*Vorliegender Text*:
######

Das Gespann Bork/Mayland hat noch einige Bücher verfasst, im Birgit Schmettkamp Verlag z.B. „Seltene Schönheiten im Süßwasseraquarium“, bei Kosmos Bücher über Lebendgebärende und Salmler, bei Dähne „Aquarienträume“, außerdem verfasste Dieter Portraits in Bänden der Aquarien-Atlas-Reihe bei Mergus. Im Zuge seiner schriftstellerischen Arbeit wurde Dieter auch ein hervorragende Fotograf. Nach dem Tod von Mayland im Jahr 2004 wurden die Veröffentlichungen von Dieter deutlich weniger. Das hing vor allem damit zusammen, dass er sich bis zum Schluss weigerte, sich mit Computern zu befassen. Seine Manuskripte waren wortwörtlich Manuskripte, also handschriftliche Aufzeichnungen. Das wurde von immer weniger Redaktionen akzeptiert, bzw. es war Dieter unangenehm, die Manuskripte so einzureichen obwohl er eine sehr gut leserliche Handschrift hatte. Schwerwiegender war, dass man Dieter die Korrekturfahnen nicht einfach per Email schicken konnte, denn Email hatte Dieter nicht. Das machte die Dinge zeitaufwändig, was im hektischen Redaktionsalltag, in dem immer ein gewaltiger Termindruck herrscht, sehr lästig war. Ich persönlich hatte damit weniger Probleme, weil Dieter in der Nähe wohnte und ohnehin häufig zu Besuch da war. Darum hatten wir bei Aqualog noch recht häufig Arikel von Dieter in den News. Sonst verfasste Dieter in den späteren 2000ern fast nur noch auf spezielle Bestellung der Redaktionen Artikel. Auch den Sprung zur digitalen Fotografie machte Dieter nie, bis zum Schluss verwendete er Diafilme. Das alles mag ein wenig schrullig erscheinen, vor allem für einen Ingenieur, aber vielleicht liegt hier auch ein Schlüssel dafür, warum er als Fischzüchter so überaus erfolgreich war. Er hatte eben dieses eine Hobby, die Aquaristik, und das betrieb er richtig. Wer von uns wüsste nicht, was für Zeitfresser PC, Social Media usw. darstellen. Dieter ging zu Tagungen, Vorträgen und reiste in die Heimatländer der Fische, die er besonders liebte. Computer und Co. konnten ihm gestohlen bleiben.

######

*Gegebene Daten*:
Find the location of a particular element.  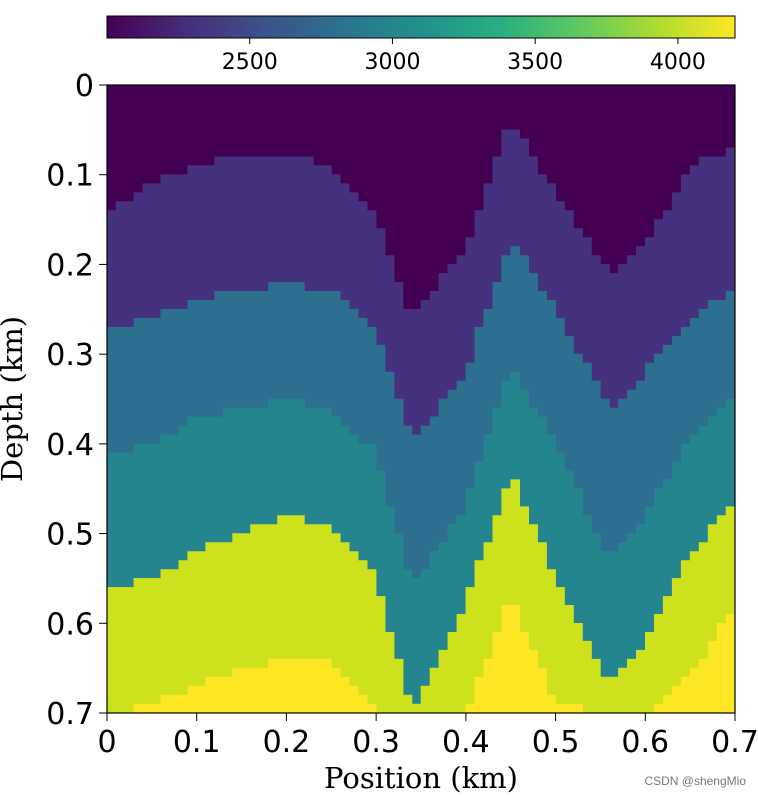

######

*Vorgehen*:
Welches Filmmaterial benutzte Dieter laut dem vorliegenden Text bis zum Schluss beim Fotografieren? Die Daten werden hier nicht gebraucht.

*Lösung*:
Diafilme.